I have already described the goals above. DNS failover is completely
enough for HA. But - I repeat - WCCP performs on control plane, instead
PBR, which performs on CPU /and sometimes eats it up./
This is the reason why I would like to see support for this protocol. As
far as I know, SQUID has support for both versions of this protocol for
over 10 years (we are actively using it now). I see no reason why this
support could not be realized in Unbound.
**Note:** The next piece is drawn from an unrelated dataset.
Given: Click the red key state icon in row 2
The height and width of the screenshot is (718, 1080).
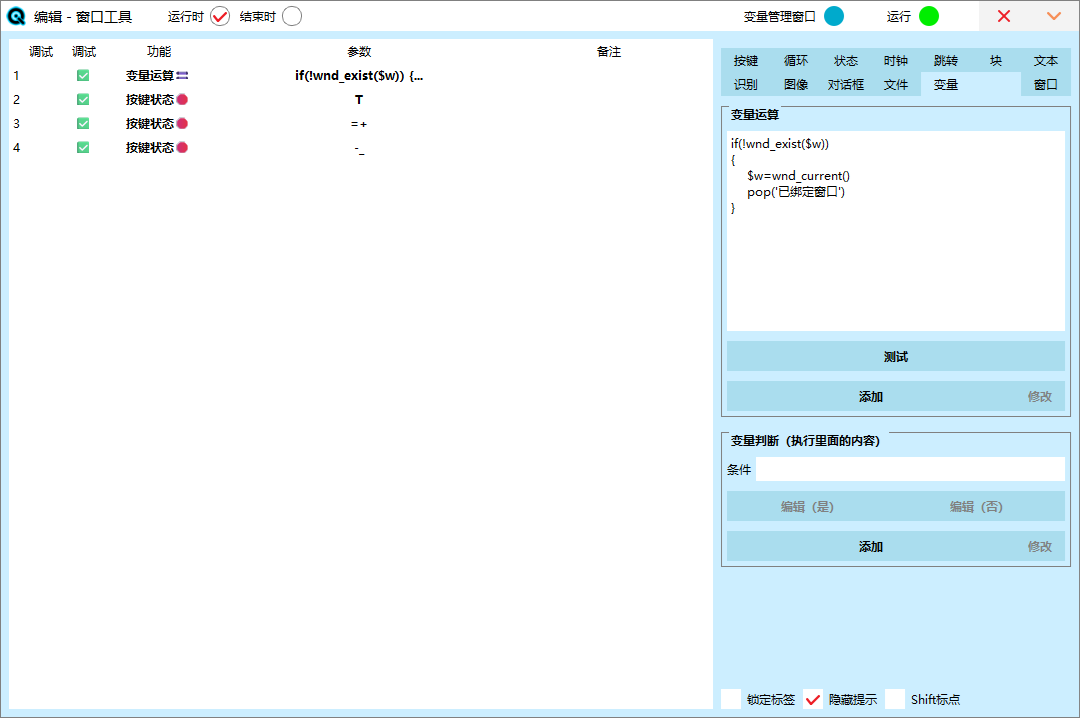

Actually, I do not insist. I just asked a question. I was not going to
give lectures or teach anyone at all. In principle, I do not care enough
whether there will be support or not. I just think that "it would be
nice to have" rather than "we will never do it, because personally we do
not see *strong enough* reason for doing this."
That’s all.
Thank you.
That sounds to me like something that should be solvable with a
configuration fix. Maybe this?
https://community.cisco.com/t5/switching/high-cpu-usage-after-configured-pbr/td-p/2325961
Tony.
11.03.2019 19:08, Tony Finch пишет:
For DNS interception (to Unbound, of course) I'm using PBR:
ip access-list extended intercept-ports
permit udp any any eq domain
permit tcp any any eq domain
deny ip any any
!
!
route-map redirect_dns permit 30
match ip address intercept-ports
set ip next-hop 192.168.200.3
!which processes on router CPU and sometimes overload them.
That sounds to me like something that should be solvable with a
configuration fix. Maybe this?
https://community.cisco.com/t5/switching/high-cpu-usage-after-configured-pbr/td-p/2325961
Nop. This is specifix Catalyst 4500 switch solution.
But I'm talking about routers. At least, ISRG2 family.